Kudos to the audience questioner, who cuts to the heart of the issue: “…on Friday you said you wouldn’t vote for marriage equality, because you really believe children deserve a mother and a father,” he addresses Hockey. “So I’m wondering if you could tell us, and Senator Wong, why you think you and Melissa make better parents than her and Sophie.”

The question leads Hockey straight into incoherence: “I don’t believe we’re better parents, necessarily, because we’re male and female,” he says before arguing that straight couples are necessarily better than gay parents.

Exact quote: “I think in this life, we’ve got to aspire to give our children what I believe to be the very best circumstances, and that’s to have a mother and a father.  I’m not saying that gay parents are any lesser parents, but I’m being asked to legislate in favor of something that I don’t believe to be the best outcome for a child.”

He contradicts himself literally sentence by sentence.  But what's interesting is that he needs to contradict himself: he knows that he and Melissa are no better at parenting than Penny and Sophie.

This is exactly the sort of cognitive dissonance that President Obama described overcoming as part of his recent change of mind regarding gay marriage.  He could no longer reconcile his abstractions about the "ideal" family with the reality of the gay families he knows.  And this is why the greatest indicator that a person will support gay marriage is having a gay family member or close friend.  Faced with the lived realities of actual human beings, empty abstractions fall away.

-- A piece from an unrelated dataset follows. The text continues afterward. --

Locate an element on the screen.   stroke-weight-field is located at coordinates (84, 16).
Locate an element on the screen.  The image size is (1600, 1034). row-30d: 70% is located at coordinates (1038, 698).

Of course, I have met people who have no problem proclaiming themselves better parents than any gay couple, simply by virtue of being half of a straight marriage.  And I know people who cheerfully write that gay families are "playing house," and who accuse gay parents of using their children to prove a political point.  But those are shameful views, and I think bringing them to light is all we need to do to combat them.